Support grabbing the label (and group?) for each `subcoordinate_y` plot from the NdOverlay key

droumis commented 10 months ago

As @philippjfr described here, HoloViews should support grabbing the label for each subcoordinate_y plot from the NdOverlay key.

so something like this should just work:

import numpy as np
import holoviews as hv; hv.extension('bokeh')
from scipy.stats import gaussian_kde

categories = ['A', 'B', 'C', 'D', 'E']
data = {cat: np.random.normal(loc=i-2, scale=1.0, size=100) for i, cat in enumerate(categories)}
x = np.linspace(-5, 5, 100)

areas = {}
for i, (cat, values) in enumerate(data.items()):
    pdf = gaussian_kde(values)(x)

    area = hv.Area((x, pdf)).opts( # Not having to add a label per subplot
        subcoordinate_y=True, 
        subcoordinate_scale=1.5,
    )
    areas[cat] = area

ridge_plot_areas = hv.NdOverlay(areas).opts(
    width=900,
    height=400,
)

And produced something like this

droumis commented 8 months ago

Just checking which of my issues are still valid.
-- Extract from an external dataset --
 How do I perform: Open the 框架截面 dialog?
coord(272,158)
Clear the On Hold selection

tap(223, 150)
This is still a valid issue.

droumis commented 6 months ago

I'm closing this.. I am no longer convinced that this is obvious behavior.. For instance.. what if the key in the dict conflicts with a provided label? I don't think it's that much more work to just set the label per element

philippjfr commented 6 months ago

I do think this is important, often you will create this view by grouping a dataset by some dimension and those operations will produce an NdOverlay with the values along that dimension (e.g. channels). Adding labels would be pretty cumbersome.
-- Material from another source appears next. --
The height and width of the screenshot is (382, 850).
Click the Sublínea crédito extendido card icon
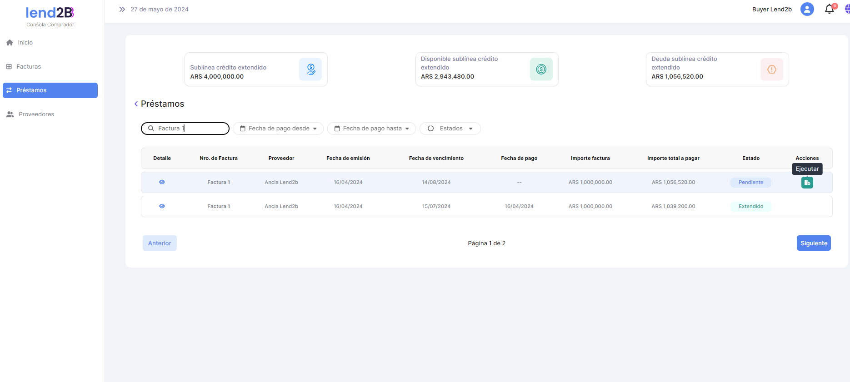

droumis commented 6 months ago

I'm trying to think through the implementation of this a bit more.

My interpretation of what you mean by 'grouping a dataset by some dimension' is something like calling .overlay, correct?

Here is one possible simplified implementation, which of course doesn't yet work with subcoordinate_y because we cannot yet implicitly set the label are per curve.

import numpy as np
import holoviews as hv
import xarray as xr
hv.extension('bokeh')

n_channels = 10
n_seconds = 5
total_samples = 256*n_seconds

time = np.linspace(0, n_seconds, total_samples)
data = np.random.randn(n_channels, total_samples).cumsum(axis=1)
channels = [f"EEG {i}" for i in range(n_channels)]

data_xr = xr.DataArray(data, dims=['channel', 'time'], coords={'channel': channels, 'time': time}, name='value')
curves = hv.Dataset(data_xr).to(hv.Curve, 'time', 'value', 'channel').overlay('channel').opts(
    hv.opts.Curve(
        tools=['hover'],
        # subcoordinate_y=True # Currently requires a unique label per item
    ),
    hv.opts.NdOverlay(
        responsive=True,
        aspect=3,
    )
)
curves

I guess in this case, the fix would be for NdOverlay to grab the channel value as the label.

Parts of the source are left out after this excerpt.